The views expressed are those of the author and are not necessarily those of Scientific American.

Objects may be closer than they appear; in the distant universe, objects are, in a sense, even farther than they appear

The observable universe is one big, giant magnifying lens.

At large distances, objects appear to be larger than their true size, and the farther they are, the bigger they look. The most distant observable objects are so magnified that their images in the sky—if we could see them—would be blown up by a factor of 1,000 or more.

If there were a road leading from here to the edge of the universe, you wouldn’t see it getting smaller and smaller and finally converge to a point, the way you see straight roads on earth vanish to a point on the horizon, as in the picture above. Instead, you’d see the two shoulders get closer for a while, reach a minimum width, and then start moving apart again.

To get some visual intuition about what happens then, it is helpful to look at the technique that artists have codified as reverse perspective, also known as Byzantine perspective. While in ordinary perspective lines converge to a point “at infinity,” in reverse perspective, sometimes seen in Byzantine icons, they converge to a point in front of the scene depicted. Here is an animation of a city in reverse perspective, made by London-based video artist Jeremy Mooney-Somers.

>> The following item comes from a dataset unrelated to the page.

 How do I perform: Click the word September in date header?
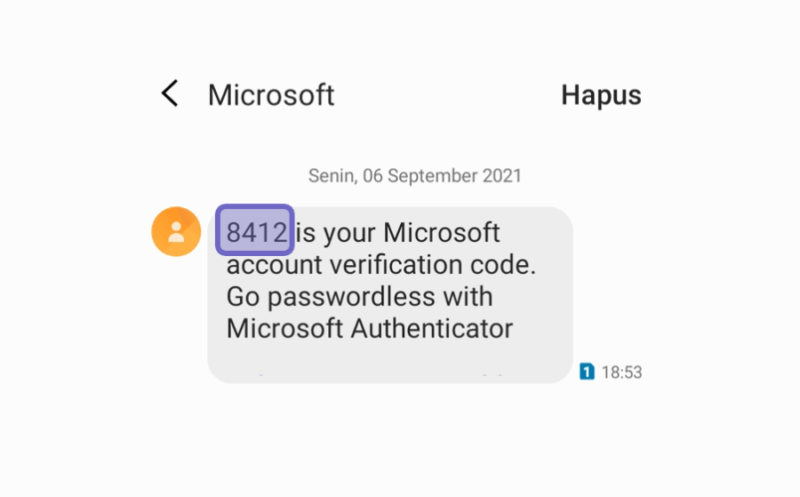click(x=433, y=176)
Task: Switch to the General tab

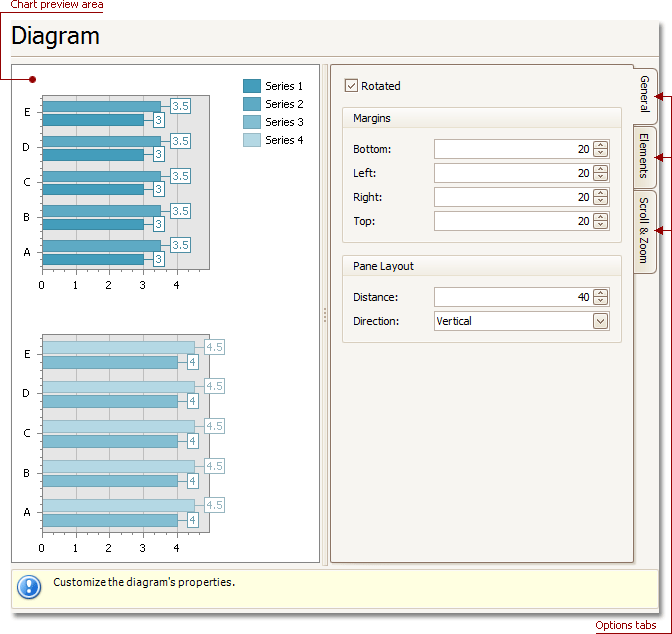Action: pos(645,95)
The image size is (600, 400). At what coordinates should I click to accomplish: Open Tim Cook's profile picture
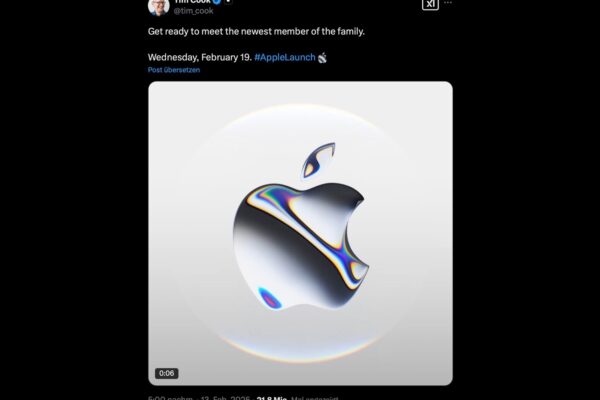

And here’s another mind-bending example:

And another one:

But the comparison between the distant universe and reverse perspective is only partially correct. In our universe, lines do not converge to a point nearby either. Instead, lines follow ordinary perspective nearby (and by “nearby” I mean within several billion light-years) and reverse perspective farther away.

This cosmic magnifying lens is, to me, one of the most mind-blowing features of our universe. And although chances are you have never heard of it, it is among the most basic predictions of the big bang theory: “It is this that was believed to be the most direct geometrical test for the reality of expanding space,” wrote the great astronomer Allan Sandage in 1988 (italics in the original).

In fact the test was proposed in the late 1950s by Fred Hoyle in the hope of disproving the big bang theory, which he opposed: he had famously coined the term “big bang” disparagingly, and had concocted a rival theory called the steady-state universe. In a steady-state universe, no such magnification would happen, Hoyle observed. If our universe failed the test–in other words, if astronomers could demonstrate that there is no magnification, no reverse perspective–the big bang theory would be disproved. This is called the angular size test, or angular diameter test, because it requires measuring the angle that an object subtends in the sky.

(Hoyle however was not the first cosmologist to become aware of the magnification effect, points out Roger Blandford, director of the Kavli Institute for Particle Astrophysics and Cosmology at Stanford. “Robertson and Walker, Tolman et al. understood all of this,” he says. Howard Robertson and Arthur Walker are among the guys who in the 1920s realized that general relativity, Albert Einstein’s theory of gravitation, predicted the expansion of the universe. Soon after, Richard Tolman studied the connection between magnification and apparent brightness of an object.)

Ironically, while many other exhibits of evidence for the big bang’s case have accumulated since then—so that virtually no cosmologist nowadays doubts that the big bang happened—it appears that Hoyle’s original challenge is still standing: no one has demonstrated the magnification effect directly. Cosmologists have tried to crack the problem before, and they seem to have given up. “No one is in that business,” was a comment I heard from an expert.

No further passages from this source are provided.